Players are aristocrats who have challenged each other to a contest to see who can acquire the greatest selection of collectibles. It's these items that drive the game and players seek to put together the largest exhibit possible, an exhibit being a set of at least three cards with no "gaps" in the lettering (each is labeled from A through F.)
Play is card driven and players will simultaneously (and secretly) choose to go to either the Auction Hall or the Castle. Players at the Auction Hall will then (again, simultaneously) decide to bid Cash on one of the items up for auction or to Thieve the highest bid. Meanwhile, players at the Castle will either Exhibit a collection, Thieve a collectible from those exhibited or hire a Detective to catch any Thieves.
Choosing Cash or a Thief may gain you a card (either someone else's cash or collectible) whereas Exhibiting or Detecting may gain you points along the victory path. This is considered a single round and it repeats until one player has entered the Dining banquet at the end of the board at which point bonuses are awarded for the best two exhibits overall. The winner is the player who has progressed furthest around the board.
The game has been called Advanced Rock, Paper, Scissors and not without justification. Consider the Castle: holding an Exhibit is the surest way of gaining points but you stand to lose valuable items if someone plays a Thief. Thieves are an easy way to gain items but what if no one puts on an exhibit? Detectives can safely gain lots of points but only if another player plays a Thief. Due to this, some might dismiss Hoity Toity as being entirely luck based but this would be wrong. In my experience the same players tend to win time and again. This is because, unlike Rock, Paper, Scissors, the game has differing penalties/rewards for the various actions and this introduces a psychological element that (together with the repetitive nature of the game) makes all the difference. There are some players who are somewhat terrified of being thieved and so are very reluctant to put on an exhibit. If you can detect such patterns in your fellow players then you can use this to your advantage. Of course, you can never be totally sure of their actions but because you play so many rounds, if you can predict what they'll do most of the time, you'll likely do well overall.

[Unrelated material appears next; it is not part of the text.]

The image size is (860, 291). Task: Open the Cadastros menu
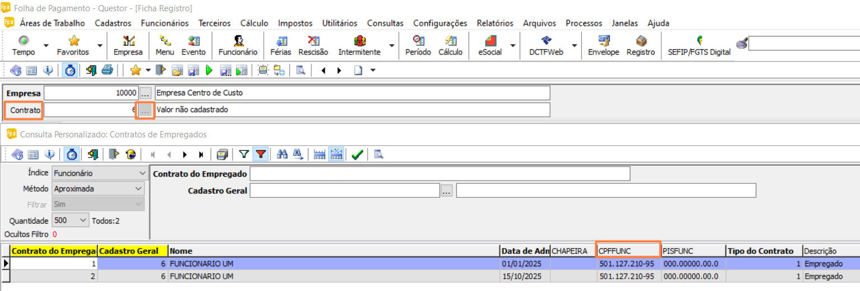click(x=113, y=23)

Of course, the game remains something of a guessing game so I wouldn't emphasize the strategy or skill aspect too much. Hoity Toity should be a game you play for fun rather than serious competition. If you're agonizing about a move then you're probably over-thinking things. At 60 minutes it's too long to be considered a filler but it has the feel of one, the decisions are not too taxing and it's very accessible for beginners.
The rules are well-written and clear although there was one issue concerning the scoring of detectives. The original Avalon Hill rules seemed to be incorrectly written and so I (and many others I suspect) played that you scored as many points for a successful detective as your current standing. So, if you were in first place you received a single point but if you were in fifth, you received five. However, the example in Hoity Toity was the exact same as the earlier Avalon Hill rules and so I wondered if they were, in fact, correct. I contacted Uberplay and was ultimately answered by Guido Teuber (Klaus' son) and he confirmed that the example is correct. You score points based on the number of occupied positions ahead of you. So if Al is in first place and Bob and Carol are tied for second (with you placing next) then you would score three points for a successful detective. In effect, the fact that Bob and Carol are tied reduces the value of trailing players' detectives. Personally, I find this to be a rather awkward rule but it may be a better way to play. The reason is that with six players (and even five), the detective becomes very powerful, perhaps too much so. When going to the castle there is a risk if you choose to exhibit or thieve. (You can have items stolen or your thief may be sent to jail.) However, there's no downside to playing a detective, you either get the points or you do not. Since six points is more than you could score with even the best show, it skews the game somewhat. Played with the awkward but correct rule means that the value of detectives is somewhat lessened.
For a game that has been released in so many different forms and versions I'm very surprised that this is the first to actually accommodate six players rather than just five. Anyone who had a look through the original cheque (or thief) values could see that there were "missing" numbers that could have easily handled another player. In fact, many people purchased second copies in order to create a sixth set. (I myself created graphics to help people who were so inclined. The files can be found at http://www.pacificcoast.net/~greg.) It's further proof that Uberplay knows what they're doing by expanding the game to include this number, particularly because Hoity Toity works much better with 5 or 6 than it does with 3 or 4. I suspect many people will be upgrading their copies of Adel Verpflichtet to Hoity Toity.
Either way, it's an excellent game and is an ideal introduction to the world of German style games. Light, accessible and plays in about an hour. Despite claims that it is purely random, there is some skill to be employed (if only the ability to read your opponents). I think Hoity Toity is deserving of the title "classic" and belongs in everyone's game collection.